[Start of Attachment]

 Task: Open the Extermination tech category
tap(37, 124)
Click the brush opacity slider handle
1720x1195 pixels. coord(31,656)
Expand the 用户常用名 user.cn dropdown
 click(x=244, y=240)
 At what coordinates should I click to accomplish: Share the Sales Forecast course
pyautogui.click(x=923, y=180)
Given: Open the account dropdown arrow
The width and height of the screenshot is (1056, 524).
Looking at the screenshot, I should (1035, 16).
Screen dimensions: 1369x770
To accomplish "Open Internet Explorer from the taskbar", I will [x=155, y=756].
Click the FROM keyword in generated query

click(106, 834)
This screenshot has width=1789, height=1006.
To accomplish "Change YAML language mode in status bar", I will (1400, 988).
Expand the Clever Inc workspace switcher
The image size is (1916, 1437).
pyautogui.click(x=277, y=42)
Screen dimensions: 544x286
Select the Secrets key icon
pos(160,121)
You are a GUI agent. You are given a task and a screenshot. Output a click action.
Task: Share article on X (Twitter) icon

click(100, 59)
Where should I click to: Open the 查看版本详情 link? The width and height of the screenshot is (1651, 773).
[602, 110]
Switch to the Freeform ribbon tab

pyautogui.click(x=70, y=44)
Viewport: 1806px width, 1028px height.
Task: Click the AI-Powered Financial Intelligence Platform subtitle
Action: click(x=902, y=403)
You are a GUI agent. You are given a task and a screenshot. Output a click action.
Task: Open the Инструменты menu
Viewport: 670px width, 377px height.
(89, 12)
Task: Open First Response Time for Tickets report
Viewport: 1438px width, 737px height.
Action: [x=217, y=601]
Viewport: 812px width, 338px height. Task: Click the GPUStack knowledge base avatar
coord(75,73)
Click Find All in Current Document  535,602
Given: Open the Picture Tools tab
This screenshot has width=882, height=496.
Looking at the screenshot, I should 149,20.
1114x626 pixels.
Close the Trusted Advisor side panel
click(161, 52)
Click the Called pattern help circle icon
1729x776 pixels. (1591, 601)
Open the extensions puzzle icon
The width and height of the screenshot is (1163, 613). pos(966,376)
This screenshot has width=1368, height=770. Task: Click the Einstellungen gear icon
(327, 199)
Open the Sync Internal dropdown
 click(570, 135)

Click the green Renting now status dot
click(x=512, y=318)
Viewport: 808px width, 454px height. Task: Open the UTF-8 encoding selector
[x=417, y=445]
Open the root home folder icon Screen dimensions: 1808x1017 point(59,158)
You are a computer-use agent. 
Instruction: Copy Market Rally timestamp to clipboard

[End of Attachment]

*What you are asked to do:* The lines to return begin at the first line of the records and end at the line holding "Task: Open First"; please return them exactly, including both, and nothing beyond.

*Answer box:*
 Task: Open the Extermination tech category
tap(37, 124)
Click the brush opacity slider handle
1720x1195 pixels. coord(31,656)
Expand the 用户常用名 user.cn dropdown
 click(x=244, y=240)
 At what coordinates should I click to accomplish: Share the Sales Forecast course
pyautogui.click(x=923, y=180)
Given: Open the account dropdown arrow
The width and height of the screenshot is (1056, 524).
Looking at the screenshot, I should (1035, 16).
Screen dimensions: 1369x770
To accomplish "Open Internet Explorer from the taskbar", I will [x=155, y=756].
Click the FROM keyword in generated query

click(106, 834)
This screenshot has width=1789, height=1006.
To accomplish "Change YAML language mode in status bar", I will (1400, 988).
Expand the Clever Inc workspace switcher
The image size is (1916, 1437).
pyautogui.click(x=277, y=42)
Screen dimensions: 544x286
Select the Secrets key icon
pos(160,121)
You are a GUI agent. You are given a task and a screenshot. Output a click action.
Task: Share article on X (Twitter) icon

click(100, 59)
Where should I click to: Open the 查看版本详情 link? The width and height of the screenshot is (1651, 773).
[602, 110]
Switch to the Freeform ribbon tab

pyautogui.click(x=70, y=44)
Viewport: 1806px width, 1028px height.
Task: Click the AI-Powered Financial Intelligence Platform subtitle
Action: click(x=902, y=403)
You are a GUI agent. You are given a task and a screenshot. Output a click action.
Task: Open the Инструменты menu
Viewport: 670px width, 377px height.
(89, 12)
Task: Open First Response Time for Tickets report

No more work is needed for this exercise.